ЯЗВЫ ТОНКО-ТОНКОКИШЕЧНЫХ АНАСТОМОЗОВ КАК ИСТОЧНИК КРОВОТЕЧЕНИЯ У ПАЦИЕНТОВ С РЕЗЕКЦИЕЙ ТОНКОЙ КИШКИ В АНАМНЕЗЕ

2018 
Objectives: to evaluate the etiology of anastomotic ulcers (AU), being the sources of small bowel bleeding, using clinical, instrumental features and results of treatment. Materials and methods: From 14.02.2007 to 30.10.2017 from 213 patients, having applied to our hospital with suspected small bowel bleeding, AU were revealed in 8 (3,7%) pts (m-7, f-1, mean age 38,0±14,4 years, range 19-59). There were 7 (87,5%) pts. with obscure overt and 1 (12,5%) with obscure occult bleeding. Diagnostic procedures included videocapsule endoscopy (VCE) and balloon-assisted enteroscopy (BAE) in all of pts. VCE was performed in 6 (75,0%) pts, followed by BAE, which was ineffective in 2 cases. BAE was performed in all 8 pts: it was effective in 6 cases, including 2 pts without previous VCE. Results: Anastomotic ulcers were initially revealed, using VCE, in all cases, then - confirmed using BAE (4) and surgery (2); using only BAE - in 2 pts. Initial conservative treatment, recommended to 6 (75,0%) pts, was effective in 1 case; in other 5 cases surgery was performed because of persisted anemia and rebleeding episodes. Surgery at once was performed in 2 (25,0%) pts. After surgery and histology in 7 pts we revealed ulcers at the anastomotic area in 4 (57,1%) pts, in the middle of long blind loops area in 3 (42,9%) pts. Signs of ischemia and Crohn’s disease were not revealed. Suture material was detected in ulcer bases in 2 (28,6%) pts. All patients have been free of relapse (1-7 years).
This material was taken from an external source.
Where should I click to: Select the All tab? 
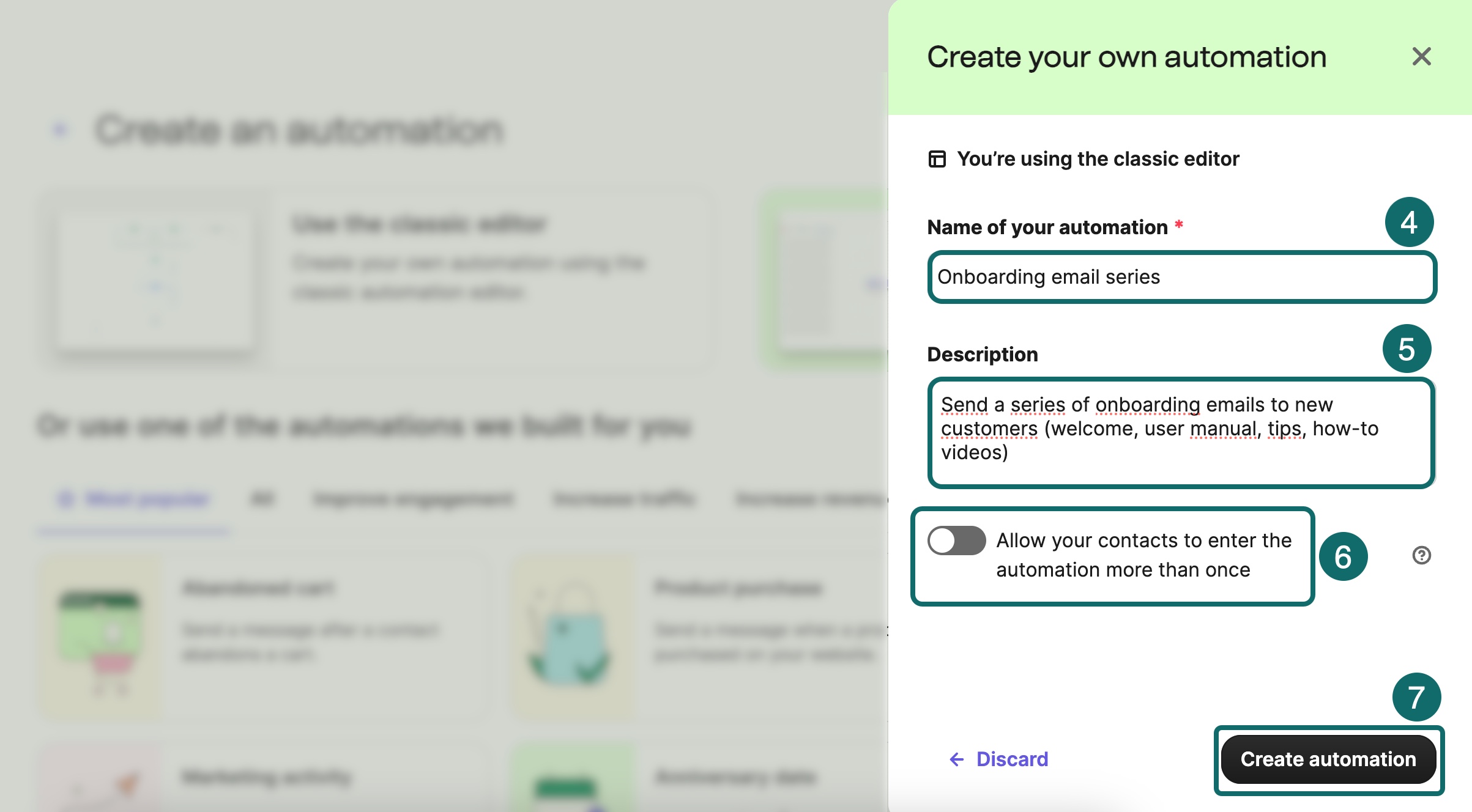click(262, 500)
Conclusions: Using VCE and BAE gave the opportunity to reveal the source of bleeding in pts with AU, suffering for a long time. Having analysed surgery and histology results in 7 pts, we can suppose, that long blind loops, as well as suture material can lead to anastomotic ulceration in patients after SB resection. Further accumulation of clinical material is needed for complete analysis of etiology of AU.